The cannabis industry has off late gained immense popularity owing to its recent legalization in some of the countries. This has not only opened the window of opportunities for cannabis ventures looking to make the most out of it, but also the investors who are looking to gain from the flourishing cannabis stocks. The global cannabis industry continues to surpass all expectations of growth making it the most sought after stock in recent times. A report by Grand View Market Research projects the legal cannabis market to be worth around $140 billion within the next seven years. Well, those numbers look quite impressive!
However, is the grass greener on the other side as well? Because the regulatory framework for regulating the cannabis is yet to be fully established, its market is quite volatile and prone to risks as well. Many new investors get attracted by stock promotion and hype or merely the appealing nature of the business but fail to analyze its financial conditions. Here is a list of the most common mistakes to be avoided while investing in cannabis ventures:
- Ignoring companies’ financial statements: Before investing in any company, the foremost thing an investor must do is to go through its annual reports or maybe press releases to decide whether the company is worth investing. The hype created by the cannabis industry has benefited even the losers for some time. These statements help you to determine whether their growth is momentary or it has the long-term growth potential.
- Investing out of speculation: As the cannabis industry is still very much in its infant stages, it is subject to high levels of volatility. Under such circumstances, it becomes challenging to distinguish the winners from the losers, and ultimately investors with little knowledge about the company may fail to realize any profit. The best way to avoid such a mistake is to leave aside speculative news and hypes and focus more on company based data.

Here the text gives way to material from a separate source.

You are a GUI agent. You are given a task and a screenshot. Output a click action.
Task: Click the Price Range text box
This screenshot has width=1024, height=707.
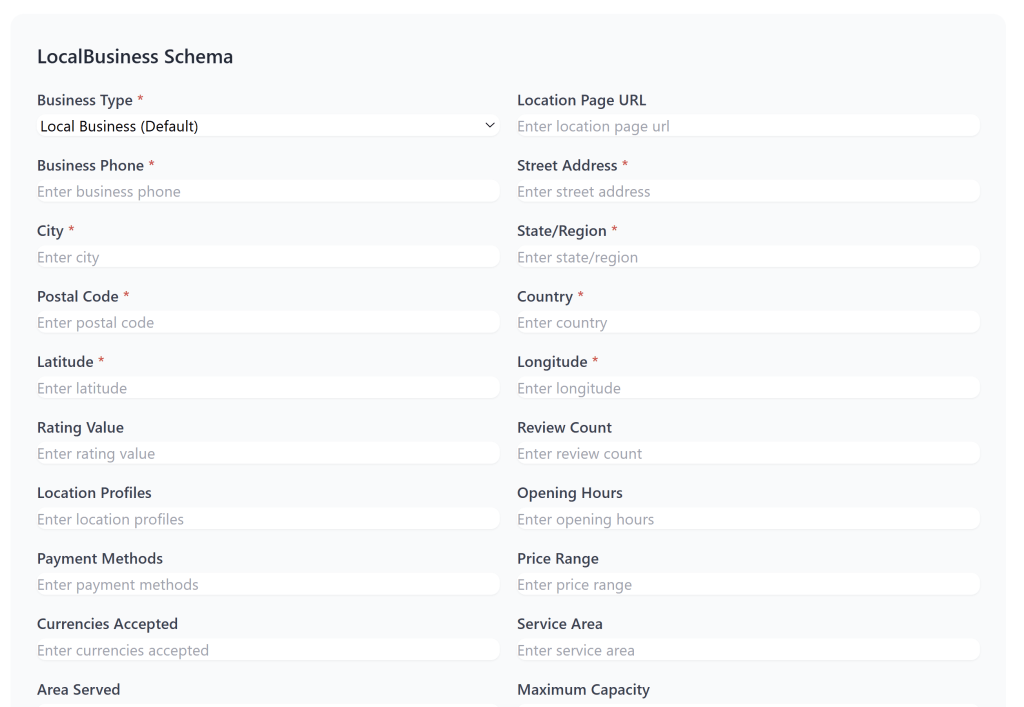coord(747,585)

- Failure to diversify: The most optimal way to make the most out of an investment is to diversify your portfolio as much as possible, especially in the cannabis sector which has minimal operating experience. A well-diversified portfolio will act as a safeguard against the potential losses. Betting solely on cannabis stocks would only increase the probability of incurring losses.
- Emphasis on too much diversification: While diversifying a portfolio is very much essential, but too much diversification can do little good. If a person invests in 20 stocks with negative expected returns, this can dilute his entire investment. Diversification should be kept at an optimal level with stocks distributed proportionately.
- Little knowledge about Cannabis investment: Cannabis stocks are OTC (Over The Counter) stocks. As exchanges like NSE and NASDAQ have very strict market-price and share-cap requirements, cannabis ventures find it difficult to list their stocks there. This makes these stocks even riskier as they are outside the regulatory purview of SEC. Therefore, complete knowledge about the company operations is vital to make an informed decision.